Kabir Shergil is a no-nonsense cop, always in a bad mood because he has been dumped by his girlfriend. He doesn't want anyone around, who can mess with his brain.
He meets the guy, who does all the wrong things.
How they get close and how their relationship grows throughout the film is what Dishoom is about.
What kind of action will be seen in Dishoom?
Dishoom is not specifically an action film. It's a mix of everything -- action, romance, comedy, song and dance.
There were times when Varun wanted to do something his way and Rohit would say no. For example, without hearing the script and based on just the characterisation, I told Rohit I don't want to smoke, since it's not good.
He said, 'No bro, the character smokes and it's very important to the film.'
When you see the film, you will understand that the smoking is relevant from the first to the last frame.
Of course, smoking is not so cool and we don't propagate it, but sometimes you have to play certain characters.
Akshaye Khanna will be seen in a film after almost three years. What was it like working with him in Dishoom?
Akshaye Khanna is one of the best actors of our generation. It was an honour and pleasure working with him.
I know he has been off the screen for a long time but I think each actor has got a life cycle where he goes up, comes down, stays out and then comes back.
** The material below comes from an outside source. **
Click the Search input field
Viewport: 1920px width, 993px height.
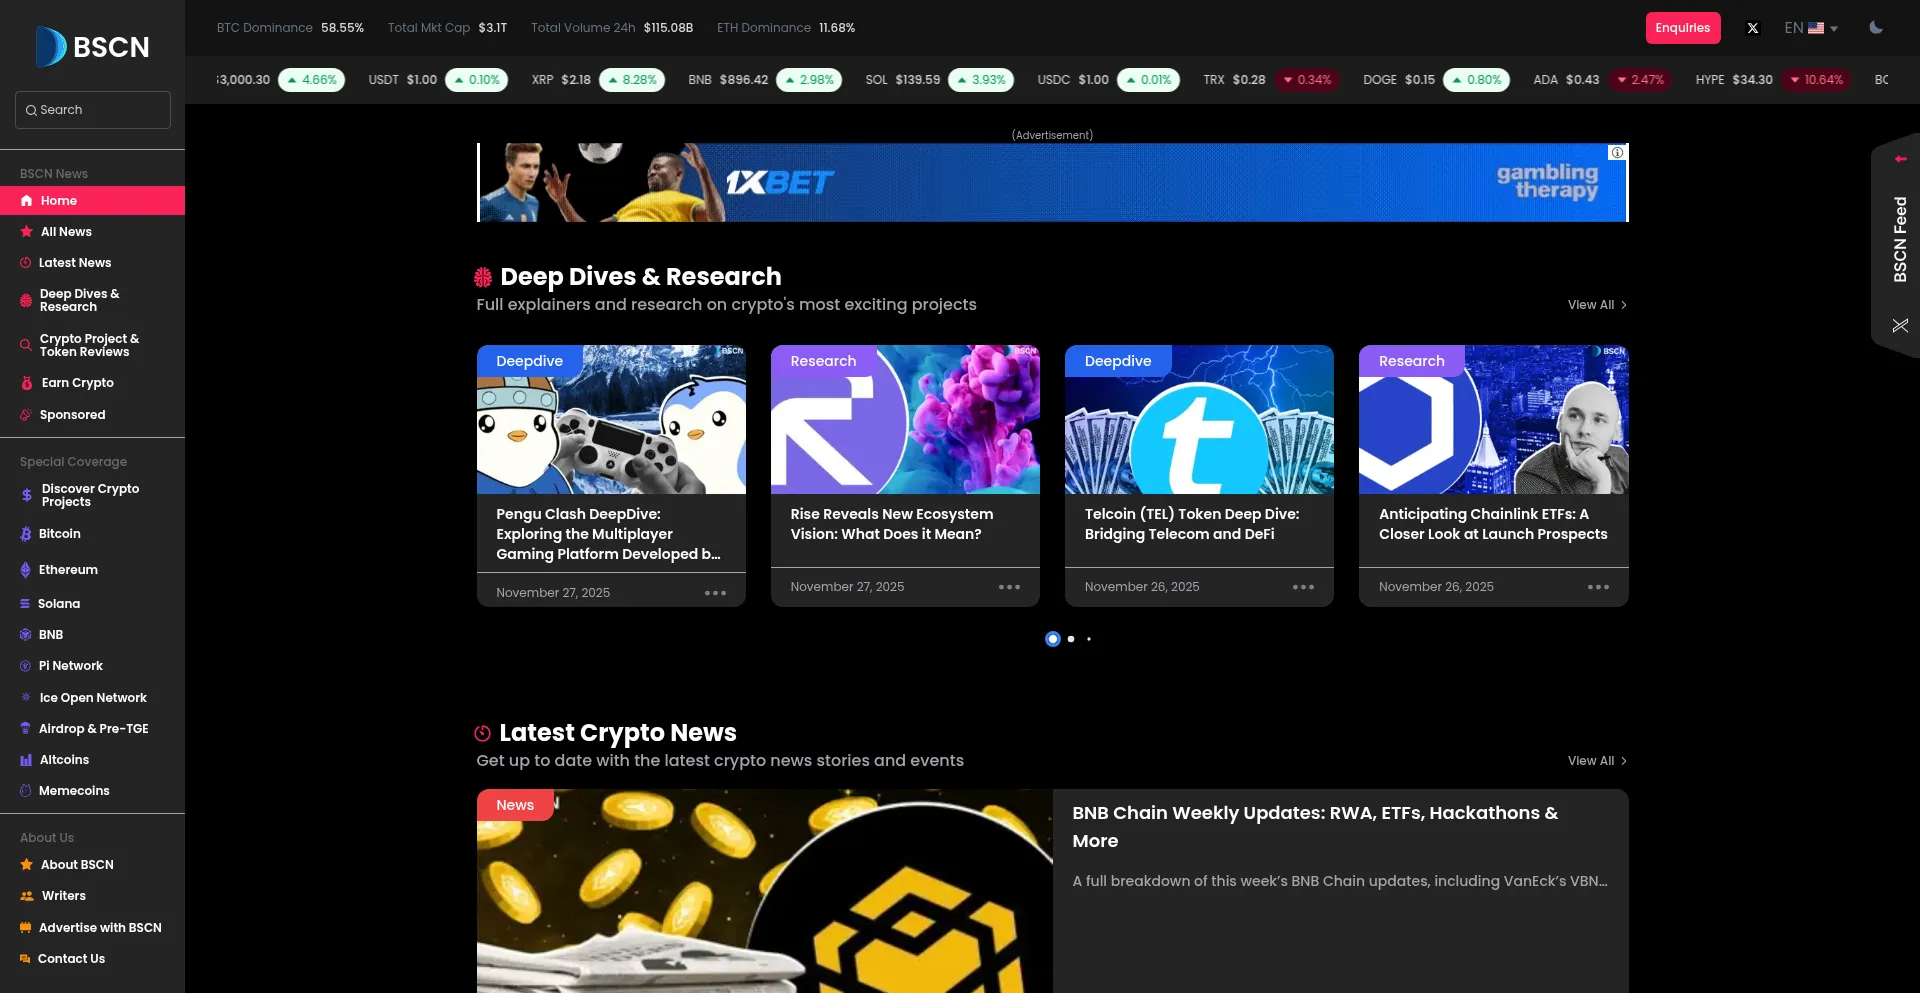point(93,110)
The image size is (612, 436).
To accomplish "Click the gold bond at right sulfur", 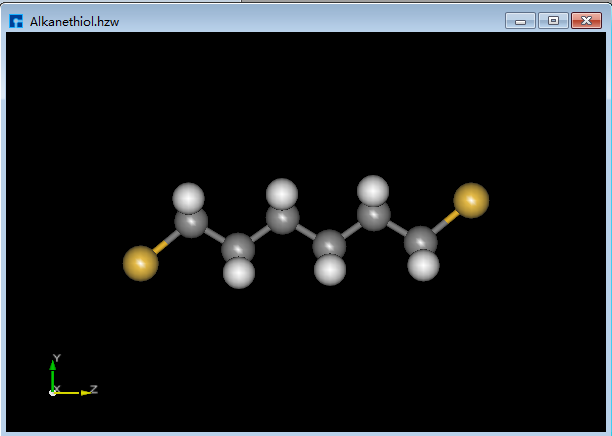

Akshaye is up again as Dishoom is going to reintroduce him.
We got along really well. He is quiet, reserved and a very nice soul. We have something in common -- both of us are half Parsi.
What does fitness mean to you?
I do it out of passion, not to show off my six packs. I have maintained my physique from my first film.
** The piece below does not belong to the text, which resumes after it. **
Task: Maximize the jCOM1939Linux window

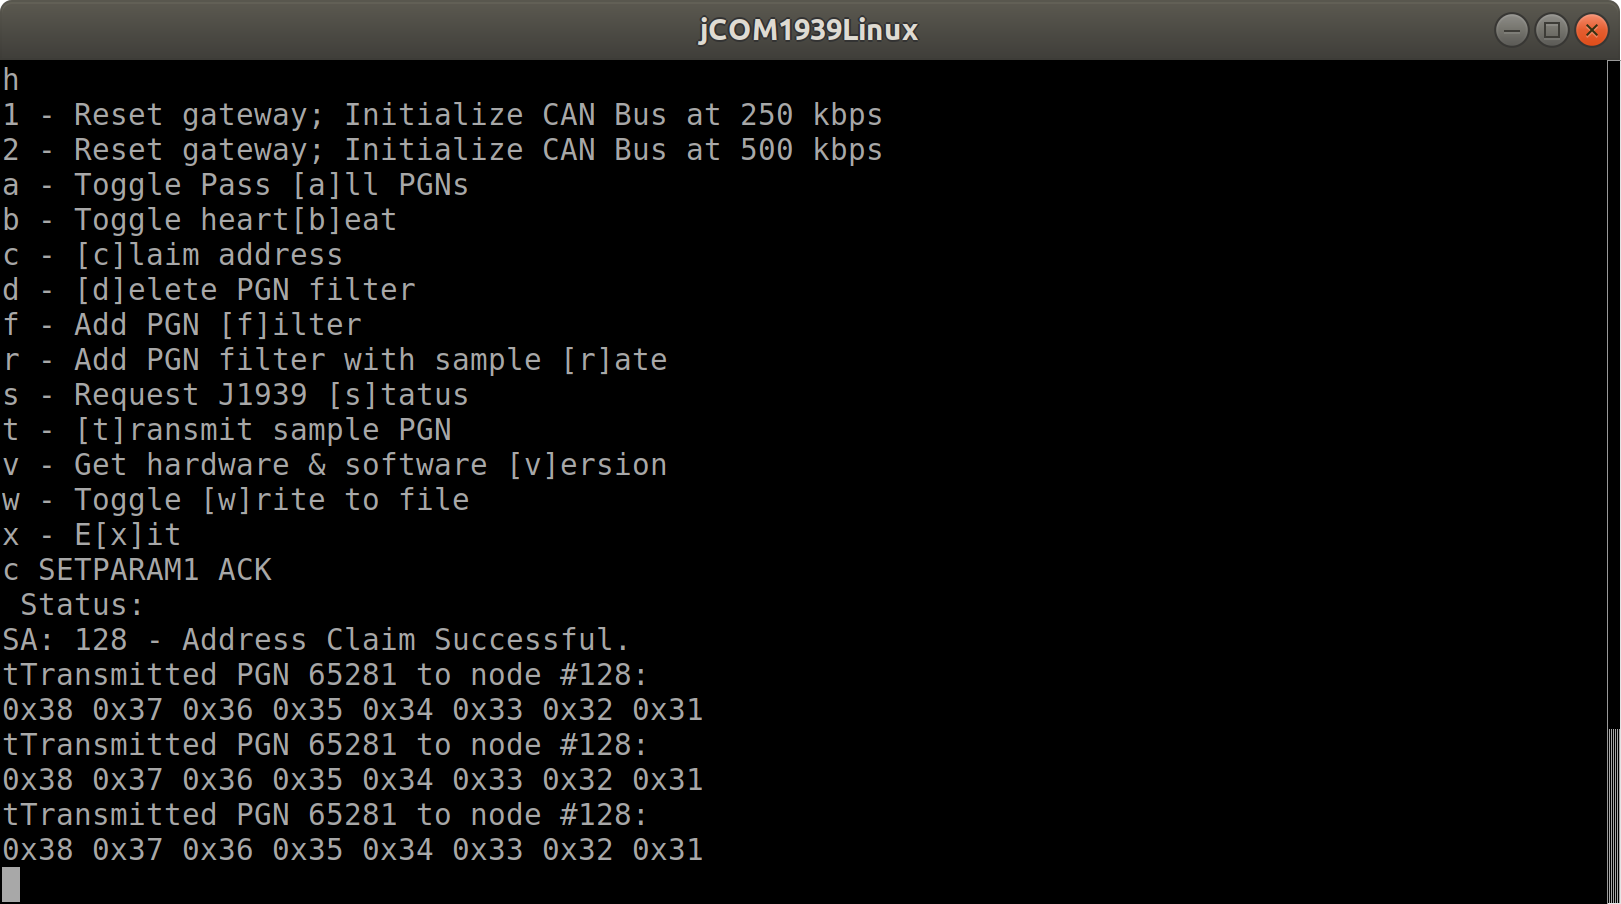Action: pos(1551,30)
It's not a conscious effort, to look a certain way. I do it because when I talk to people they understand and know what I am talking about. If I am talking about a certain diet, I can substantiate it with actual research. So, it's not that I am speaking in the air. People see that it's a passion that comes from inside me.
Fitness is a religion for me because I am pretty much agnostic. So what do I believe in? Where do I pray? I pray in the gym. I pray to this god called the body, which each one of you must worship for yourself.
The problem in our industry is everybody tries to have six packs and nothing else. You must have a consistent physique, and a consistent lifestyle.
What keeps you motivated when you are having a tough time?
My biggest talent is that I never give up. I am very self-driven.
I take criticism constructively but there is a difference between constructive criticism and people who hit below the belt.
It is an open forum for those on the internet. A lot of the criticism comes from an audience without a face or a name. And when you are faceless, you become the bravest person around.
Social media is very powerful, I have a lot of respect for it, but I also think it has made men less of men.
How do you see your journey in Bollywood as an actor?
I am learning everyday.
There are certain films that were very special to me and in terms of performance, I hold them very close to my heart, like Madras Café, New York, Taxi and Jism.
It's not about me performing better with every film. Certain directors directed me very well.
Like Aanand L Rai recently said, there are no good or bad actors, there are good or bad directors. And that's a fact.
Have you signed Hawa Singh?
No, I haven't signed Hawa Singh. I have met the family, and was offered the film but I haven't signed it.
People ask me if I am nervous when a film releases. I feel nervous when I sign a film. When a film releases, what can you do then? I have to be very sure before I sign a film. That's why I haven't signed a film after Force.